Dataset entries
.....
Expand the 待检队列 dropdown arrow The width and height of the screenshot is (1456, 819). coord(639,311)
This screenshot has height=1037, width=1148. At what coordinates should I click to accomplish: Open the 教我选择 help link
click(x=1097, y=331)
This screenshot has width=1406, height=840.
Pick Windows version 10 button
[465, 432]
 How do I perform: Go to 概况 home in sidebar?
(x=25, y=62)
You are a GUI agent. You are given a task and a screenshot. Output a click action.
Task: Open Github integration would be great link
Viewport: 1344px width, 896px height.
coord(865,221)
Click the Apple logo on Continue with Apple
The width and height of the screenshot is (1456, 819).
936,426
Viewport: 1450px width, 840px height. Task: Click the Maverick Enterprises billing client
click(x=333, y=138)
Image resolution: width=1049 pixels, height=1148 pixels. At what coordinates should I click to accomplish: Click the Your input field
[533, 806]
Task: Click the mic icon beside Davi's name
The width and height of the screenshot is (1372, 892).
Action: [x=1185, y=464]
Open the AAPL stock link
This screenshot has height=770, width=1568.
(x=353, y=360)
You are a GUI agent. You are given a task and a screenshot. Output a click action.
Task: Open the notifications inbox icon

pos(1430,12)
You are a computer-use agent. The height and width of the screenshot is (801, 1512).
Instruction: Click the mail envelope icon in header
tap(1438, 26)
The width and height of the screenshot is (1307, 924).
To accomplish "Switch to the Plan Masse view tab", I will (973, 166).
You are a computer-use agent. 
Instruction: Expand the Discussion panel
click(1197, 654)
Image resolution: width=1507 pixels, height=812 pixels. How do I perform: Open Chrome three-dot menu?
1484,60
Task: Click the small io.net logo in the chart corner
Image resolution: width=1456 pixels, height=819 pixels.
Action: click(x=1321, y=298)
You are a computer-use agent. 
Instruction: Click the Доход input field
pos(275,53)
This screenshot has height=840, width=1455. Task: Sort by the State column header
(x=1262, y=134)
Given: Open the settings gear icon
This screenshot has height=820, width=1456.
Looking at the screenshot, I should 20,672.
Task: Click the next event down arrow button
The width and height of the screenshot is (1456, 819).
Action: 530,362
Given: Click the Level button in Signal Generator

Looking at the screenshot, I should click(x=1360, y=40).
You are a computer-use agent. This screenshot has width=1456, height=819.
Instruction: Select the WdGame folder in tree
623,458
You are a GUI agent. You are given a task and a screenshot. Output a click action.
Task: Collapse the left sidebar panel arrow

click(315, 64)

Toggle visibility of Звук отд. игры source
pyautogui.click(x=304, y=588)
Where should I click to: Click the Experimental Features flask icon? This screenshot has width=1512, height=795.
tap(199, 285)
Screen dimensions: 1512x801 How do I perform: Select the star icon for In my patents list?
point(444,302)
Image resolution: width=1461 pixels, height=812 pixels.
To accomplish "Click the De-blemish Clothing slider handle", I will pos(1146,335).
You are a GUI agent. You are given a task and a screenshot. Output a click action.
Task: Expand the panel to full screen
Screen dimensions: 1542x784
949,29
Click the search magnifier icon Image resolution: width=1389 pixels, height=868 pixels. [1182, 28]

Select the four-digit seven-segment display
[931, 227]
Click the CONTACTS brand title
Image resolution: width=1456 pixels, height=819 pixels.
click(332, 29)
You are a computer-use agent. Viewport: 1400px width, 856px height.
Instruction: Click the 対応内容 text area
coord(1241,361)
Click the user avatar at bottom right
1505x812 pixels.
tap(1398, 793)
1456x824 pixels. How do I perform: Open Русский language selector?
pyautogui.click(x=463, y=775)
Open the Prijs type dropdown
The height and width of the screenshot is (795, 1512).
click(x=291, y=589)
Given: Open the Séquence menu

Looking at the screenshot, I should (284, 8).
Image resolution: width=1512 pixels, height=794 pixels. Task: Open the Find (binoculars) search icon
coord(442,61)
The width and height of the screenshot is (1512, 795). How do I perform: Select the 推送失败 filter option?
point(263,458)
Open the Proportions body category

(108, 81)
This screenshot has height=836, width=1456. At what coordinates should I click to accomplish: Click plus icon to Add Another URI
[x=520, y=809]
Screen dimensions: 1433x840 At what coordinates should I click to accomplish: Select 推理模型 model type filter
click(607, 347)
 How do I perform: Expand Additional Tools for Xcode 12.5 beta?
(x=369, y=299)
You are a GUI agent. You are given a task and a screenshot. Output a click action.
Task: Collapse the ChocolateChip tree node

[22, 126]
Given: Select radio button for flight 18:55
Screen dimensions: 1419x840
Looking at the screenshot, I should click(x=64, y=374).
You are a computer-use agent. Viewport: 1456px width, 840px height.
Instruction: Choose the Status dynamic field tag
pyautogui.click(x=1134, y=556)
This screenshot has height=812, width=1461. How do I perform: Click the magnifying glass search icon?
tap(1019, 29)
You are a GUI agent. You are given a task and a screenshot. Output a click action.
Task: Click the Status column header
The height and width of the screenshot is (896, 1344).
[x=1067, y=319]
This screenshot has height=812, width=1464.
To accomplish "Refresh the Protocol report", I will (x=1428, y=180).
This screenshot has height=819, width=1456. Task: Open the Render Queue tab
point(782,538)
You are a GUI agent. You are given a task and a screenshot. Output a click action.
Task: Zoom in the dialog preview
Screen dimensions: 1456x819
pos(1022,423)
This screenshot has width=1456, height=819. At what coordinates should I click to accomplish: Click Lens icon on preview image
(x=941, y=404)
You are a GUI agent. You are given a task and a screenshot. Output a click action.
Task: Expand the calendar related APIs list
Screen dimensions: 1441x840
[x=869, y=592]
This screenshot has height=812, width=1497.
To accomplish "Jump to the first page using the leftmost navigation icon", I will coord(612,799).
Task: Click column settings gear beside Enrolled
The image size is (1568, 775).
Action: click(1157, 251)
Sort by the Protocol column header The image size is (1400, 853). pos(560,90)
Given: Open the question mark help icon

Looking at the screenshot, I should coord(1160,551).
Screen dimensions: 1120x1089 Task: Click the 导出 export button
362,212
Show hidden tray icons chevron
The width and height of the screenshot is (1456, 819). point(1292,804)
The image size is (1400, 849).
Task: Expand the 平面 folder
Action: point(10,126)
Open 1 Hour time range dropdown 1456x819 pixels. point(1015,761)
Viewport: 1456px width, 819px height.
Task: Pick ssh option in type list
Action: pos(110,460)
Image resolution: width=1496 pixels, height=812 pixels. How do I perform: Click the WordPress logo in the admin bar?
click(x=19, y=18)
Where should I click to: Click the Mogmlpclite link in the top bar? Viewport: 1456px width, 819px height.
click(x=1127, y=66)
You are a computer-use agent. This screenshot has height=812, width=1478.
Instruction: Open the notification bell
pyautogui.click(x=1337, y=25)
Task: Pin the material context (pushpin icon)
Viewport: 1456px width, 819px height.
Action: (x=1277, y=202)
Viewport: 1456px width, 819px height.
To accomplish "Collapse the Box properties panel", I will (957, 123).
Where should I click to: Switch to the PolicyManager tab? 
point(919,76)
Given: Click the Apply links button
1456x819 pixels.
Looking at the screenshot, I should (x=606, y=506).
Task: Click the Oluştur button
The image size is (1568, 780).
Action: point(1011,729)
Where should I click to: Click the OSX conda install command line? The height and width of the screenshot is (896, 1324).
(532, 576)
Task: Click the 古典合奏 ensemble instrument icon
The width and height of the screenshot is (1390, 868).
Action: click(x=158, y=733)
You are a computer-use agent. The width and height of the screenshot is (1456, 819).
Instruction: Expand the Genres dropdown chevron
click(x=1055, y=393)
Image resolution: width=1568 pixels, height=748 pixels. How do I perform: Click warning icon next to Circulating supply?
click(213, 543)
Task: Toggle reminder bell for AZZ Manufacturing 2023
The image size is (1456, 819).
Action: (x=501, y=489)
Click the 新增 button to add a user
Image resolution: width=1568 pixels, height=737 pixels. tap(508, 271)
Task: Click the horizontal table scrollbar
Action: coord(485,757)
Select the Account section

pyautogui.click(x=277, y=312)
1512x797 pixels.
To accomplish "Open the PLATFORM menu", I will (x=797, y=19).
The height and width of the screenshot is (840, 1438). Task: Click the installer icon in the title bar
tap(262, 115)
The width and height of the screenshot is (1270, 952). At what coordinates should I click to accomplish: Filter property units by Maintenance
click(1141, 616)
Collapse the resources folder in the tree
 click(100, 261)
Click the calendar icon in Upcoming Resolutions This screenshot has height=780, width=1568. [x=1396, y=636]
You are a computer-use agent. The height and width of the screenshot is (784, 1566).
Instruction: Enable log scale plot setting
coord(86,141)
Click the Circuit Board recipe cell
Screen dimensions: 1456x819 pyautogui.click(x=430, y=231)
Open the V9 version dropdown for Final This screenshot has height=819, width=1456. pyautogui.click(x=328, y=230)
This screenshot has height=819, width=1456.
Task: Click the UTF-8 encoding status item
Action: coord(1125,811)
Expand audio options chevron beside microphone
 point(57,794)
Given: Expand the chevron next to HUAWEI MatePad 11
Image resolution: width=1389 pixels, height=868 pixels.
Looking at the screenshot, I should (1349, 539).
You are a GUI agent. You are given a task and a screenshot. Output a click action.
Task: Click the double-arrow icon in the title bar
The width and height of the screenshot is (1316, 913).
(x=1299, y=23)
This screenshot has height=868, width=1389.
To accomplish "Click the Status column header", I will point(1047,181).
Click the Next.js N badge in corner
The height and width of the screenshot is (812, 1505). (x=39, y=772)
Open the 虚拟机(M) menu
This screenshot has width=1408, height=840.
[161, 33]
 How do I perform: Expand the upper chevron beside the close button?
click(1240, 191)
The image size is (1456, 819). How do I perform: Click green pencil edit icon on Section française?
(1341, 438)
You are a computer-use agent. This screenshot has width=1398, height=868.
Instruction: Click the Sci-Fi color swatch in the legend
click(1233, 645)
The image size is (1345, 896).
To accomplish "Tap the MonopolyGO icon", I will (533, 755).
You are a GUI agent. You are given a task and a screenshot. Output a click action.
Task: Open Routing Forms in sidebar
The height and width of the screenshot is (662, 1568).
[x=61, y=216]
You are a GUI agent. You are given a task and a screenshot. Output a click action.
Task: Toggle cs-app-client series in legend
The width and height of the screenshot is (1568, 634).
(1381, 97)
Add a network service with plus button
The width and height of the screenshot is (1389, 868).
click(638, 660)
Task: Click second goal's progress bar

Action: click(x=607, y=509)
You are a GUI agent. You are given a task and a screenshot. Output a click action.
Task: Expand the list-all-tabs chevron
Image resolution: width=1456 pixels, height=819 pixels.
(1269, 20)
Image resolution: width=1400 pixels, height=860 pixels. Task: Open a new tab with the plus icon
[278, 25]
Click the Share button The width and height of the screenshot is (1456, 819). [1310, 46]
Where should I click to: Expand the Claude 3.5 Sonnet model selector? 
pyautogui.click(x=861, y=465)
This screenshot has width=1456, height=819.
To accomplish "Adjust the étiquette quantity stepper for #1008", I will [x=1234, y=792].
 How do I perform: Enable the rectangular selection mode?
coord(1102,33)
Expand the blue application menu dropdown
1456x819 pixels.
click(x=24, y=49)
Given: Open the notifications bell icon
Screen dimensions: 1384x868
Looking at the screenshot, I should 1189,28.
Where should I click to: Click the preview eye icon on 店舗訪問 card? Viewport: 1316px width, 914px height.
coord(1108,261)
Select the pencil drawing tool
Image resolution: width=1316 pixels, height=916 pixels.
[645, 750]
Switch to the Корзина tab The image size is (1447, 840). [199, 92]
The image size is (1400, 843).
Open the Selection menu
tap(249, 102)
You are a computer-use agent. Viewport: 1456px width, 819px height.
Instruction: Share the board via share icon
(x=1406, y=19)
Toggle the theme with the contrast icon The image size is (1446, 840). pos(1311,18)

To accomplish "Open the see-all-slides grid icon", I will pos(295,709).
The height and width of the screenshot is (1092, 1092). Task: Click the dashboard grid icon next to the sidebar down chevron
.....
• WORK INSTRUCTION
Looking at the data above, write out exactly the lines that start at the one containing "Where should I click to: Click the OSX" and end at the one containing "You are a computer-use agent. The width"; include both and nothing beyond.

• YOUR SOLUTION
Where should I click to: Click the OSX conda install command line? The height and width of the screenshot is (896, 1324).
(532, 576)
Task: Click the 古典合奏 ensemble instrument icon
The width and height of the screenshot is (1390, 868).
Action: click(x=158, y=733)
You are a computer-use agent. The width and height of the screenshot is (1456, 819).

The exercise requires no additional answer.